What You Need to know about Cultured Pearls

Posted by Francesco Fellini on

Cultured Pearls

Cultured pearls are grown in pearl farms. The mollusks are raised until they are old enough to accept the mother-of-pearl bead nucleus. Through a delicate surgical procedure, the technician implants the bead and then the mollusks are returned to the water and cared for while the pearl forms.

Not all produce a pearl; and not all the pearls are high quality. Over 10,000 pearls may be sorted before a 16 single strand of beautifully matched pearls is assembled.

Pearls can be found in saltwater and in freshwater. There are also different types of mollusks that produce very different looking pearls.

Currently there is no official, industry-wide agreed upon grading scale that farmers, vendors, gem labs and retailers can employ, however the A-AAA grading system is widely used in the US and can provide an easily understood framework with which to grade the various pearl types.

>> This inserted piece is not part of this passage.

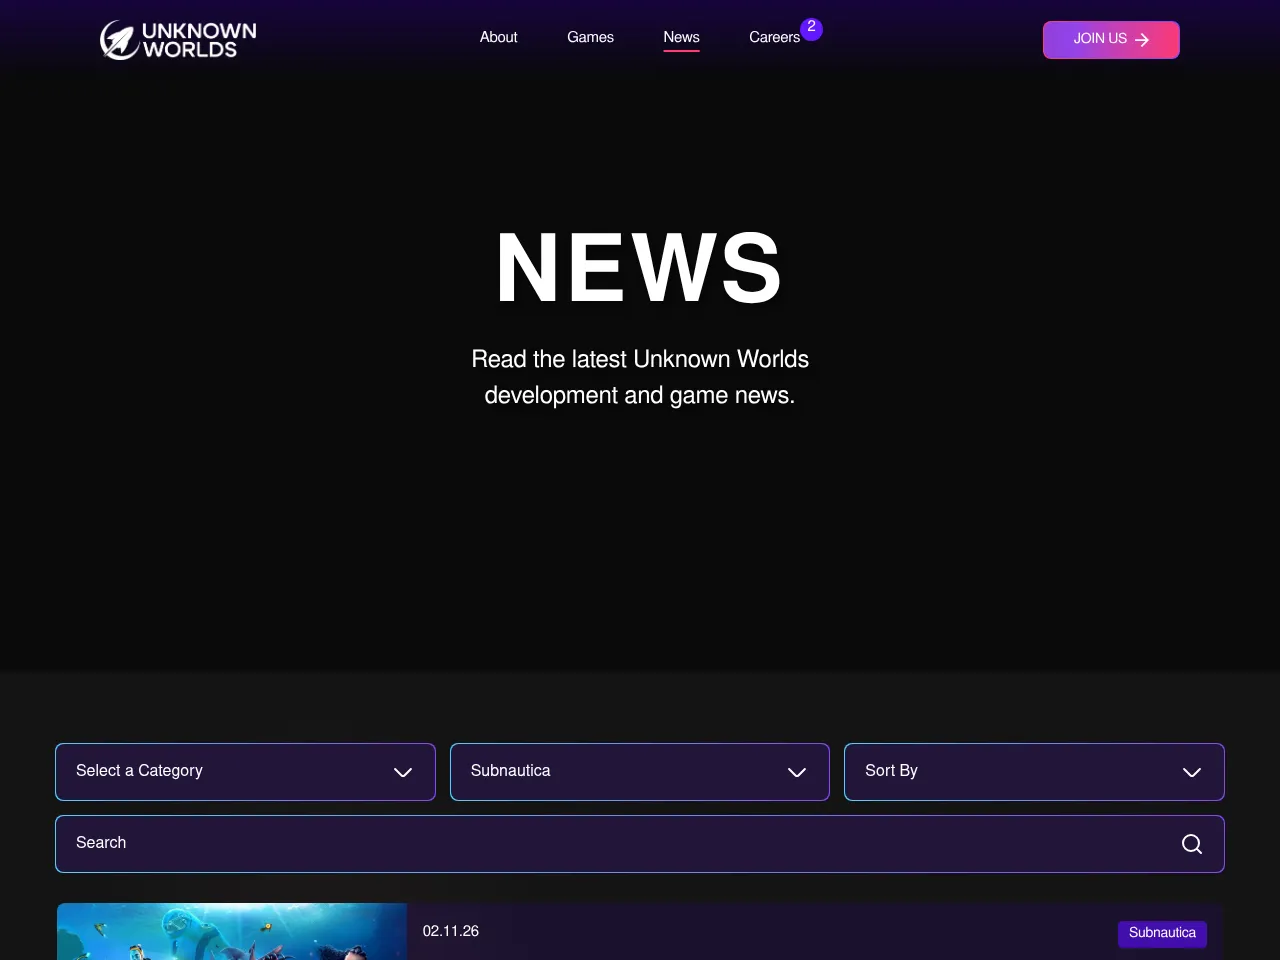Navigate to the About page
The width and height of the screenshot is (1280, 960).
pos(498,38)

Currently Tahitian and South Sea pearl farmers utilize the A-D grading scale with ‘A’ being the highest quality and ‘D’ representing pearls that are the lowest. The A-D grading scale easily converts into the A-AAA scale, with A representing the very lowest grades, and AAA representing the very best pearls.

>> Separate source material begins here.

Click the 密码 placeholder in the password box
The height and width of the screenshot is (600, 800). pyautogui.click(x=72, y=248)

The AAA grade represents the top 3% of all pearls harvested each year; AAA quality pearls feature top-grade luster, a very high degree of reflectivity, smooth, unblemished surfaces and visibly thick nacre.

The AAA quality akoya pearl will have a blemish rate of 95% blemish free surfaces with no deep inclusions allowable. The luster will be very sharp and crisp with reflected light sources showing very neat lines on the surface of the pearls; you should be able to see detailed facial features reflected on the surface of the pearls and the nacre will be visibly thick.

In the case of akoya pearls, pearl matching will be excellent with little to no variation in tone, luster or size throughout the necklace, and pearls will be perfectly round to the eye. The pearl industry calls these pearls “8-Way Rollers.”

For freshwater pearls, the blemish rates will be the same as that of the saltwater akoya, however the luster will be somewhat softer and have a more satin effect; the shape of the AAA quality freshwater pearl will appear round to the eye, but upon up-close inspection may show some variation- the pearls may appear very slightly off-round to slightly ovalish in shape.

AA+ quality akoya pearls feature a blemish rate of less than 10% on the total surface area of the pearl; inclusions should be very small and only visible upon up-close inspection (a distance of 2-inches or less).

The akoya pearl will be perfectly round and very well matched with little to no variation in tone, color or luster throughout the necklace. Luster is considered Very Good, with only slight satining of reflected light sources on the surface of the pearls; you should still be able to make out your face reflected on the pearl's surface.

For freshwater pearls, the blemish and luster rates are the same as that of the akoya, however the freshwater pearls will show more variation in shape and will be visibly off round to the eye.

La Mia Cara Jewelry does not carry any pearls below the AA+ quality grade, and all pearl earrings and pendants are graded AAA quality by our experienced GIA graduate in pearls.